By GREGG WYCHERLEY
A partially blind Paeroa man has been sentenced on internet child pornography charges after he was detected by authorities here and by German police.
Martin Nelson Silby, aged 33, was sentenced yesterday in the Waihi District Court to 200 hours' community work on 12 charges of advertising and
trading child pornography.
Silby's computer held 679 pornographic images of children, including pictures of 4-year-old girls being sexually abused by men, and young children being forced into sexual acts with other children.
Department of Internal Affairs staff detected Silby, who was using the nickname "Servin", advertising in an internet chat room to trade pornographic pictures of pre-teenage children.
To gain access, Servin advertised you had to type "!Teenies" and that his computer contained "New Teen and Preteen Pics and Movies".
Three days later the German Police Computer Crime Squad detected the same man, then using the nickname "Serviz".
Department staff traced the man to his Paeroa address and executed a search warrant, seizing computer hard drives, floppy discs and printed files.
Silby admitted the charges last October, and at sentencing yesterday, Prosecutor Duncan McWilliam said the prisoner had used a special program to magnify the images because of his sight problems.
Mr McWilliam said the "serious, sinister offending" was "not victimless" and called for severe punishment.

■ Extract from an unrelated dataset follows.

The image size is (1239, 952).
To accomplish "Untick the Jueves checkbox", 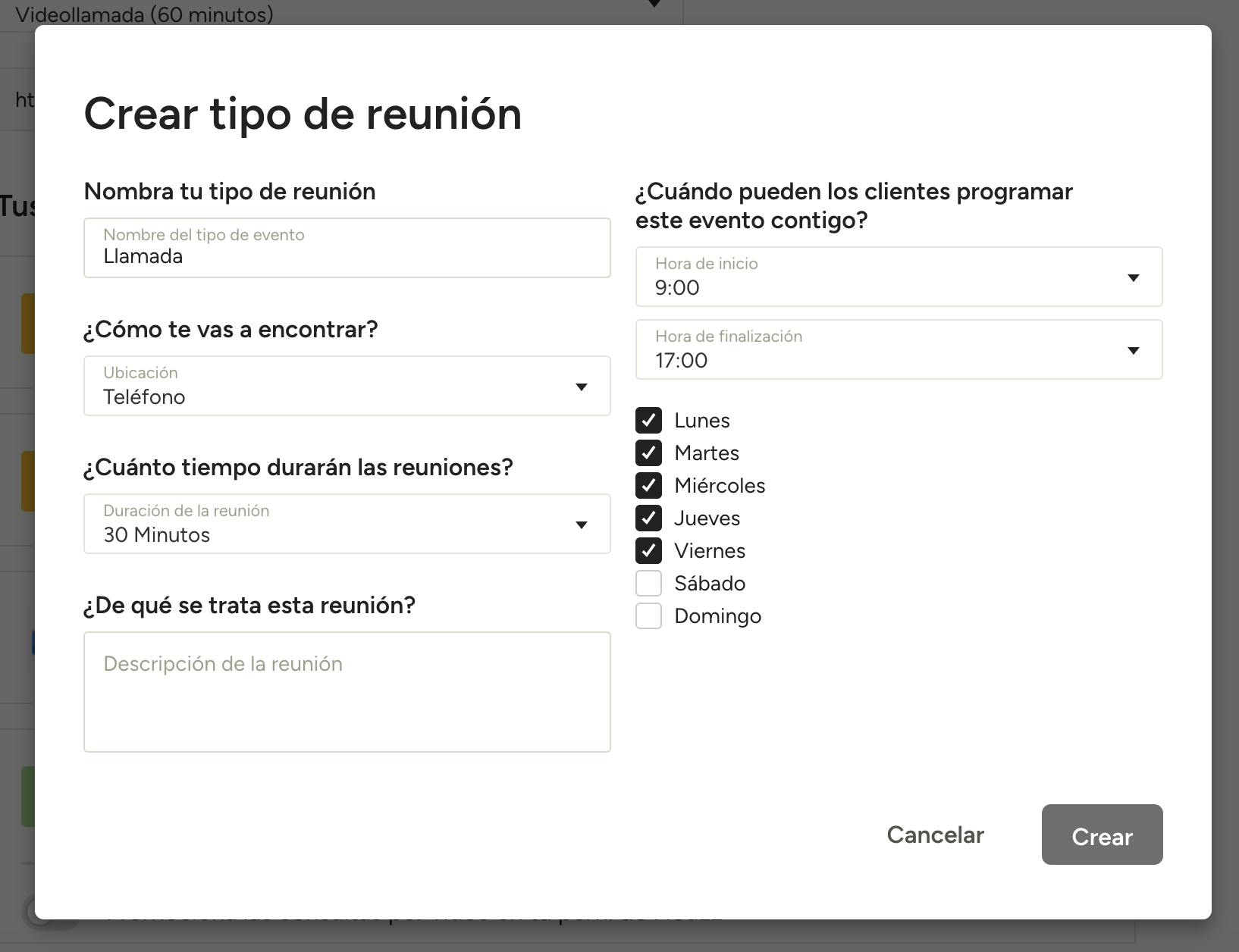I will pos(648,518).
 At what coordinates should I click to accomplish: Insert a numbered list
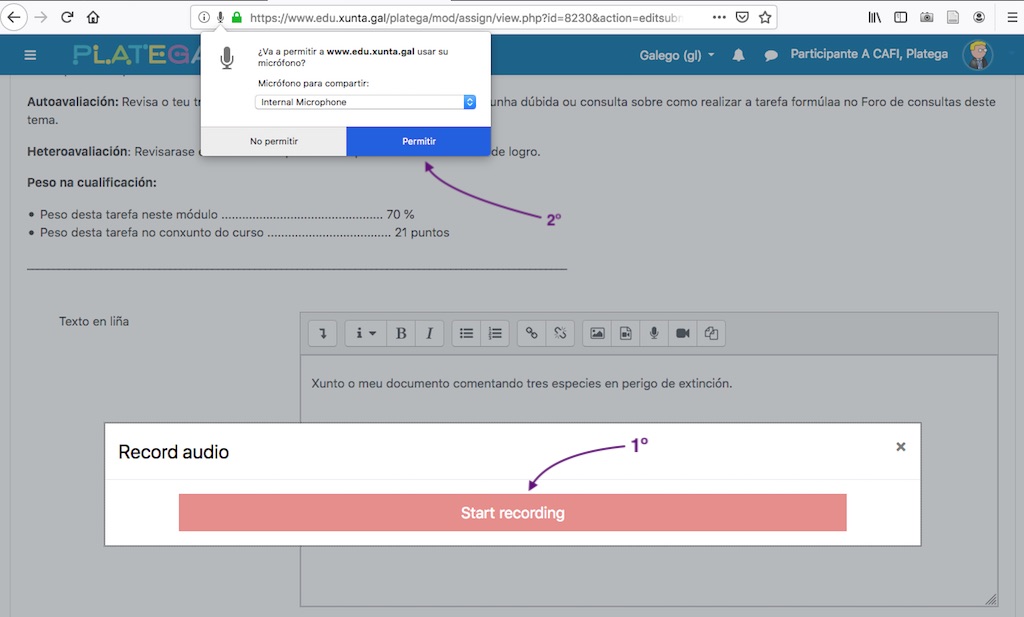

Defence lawyer Michael Curtis said in mitigation that Silby ran the site for only two months and closed it voluntarily before he was aware of being detected, and had never attempted to make money from his activities.
Judge Peter Rollo condemned the child pornography trade as "an insidious cancer" on society, and warned traders of the likelihood of detection and the serious penalties that would follow.
Judge Rollo said child pornography traders needed to know that society would not tolerate such activity and refused Silby's application for name suppression. He ordered the forfeiture and destruction of the seized hard drives, floppy discs and printed files and ordered Silby to pay $500 towards the prosecution costs.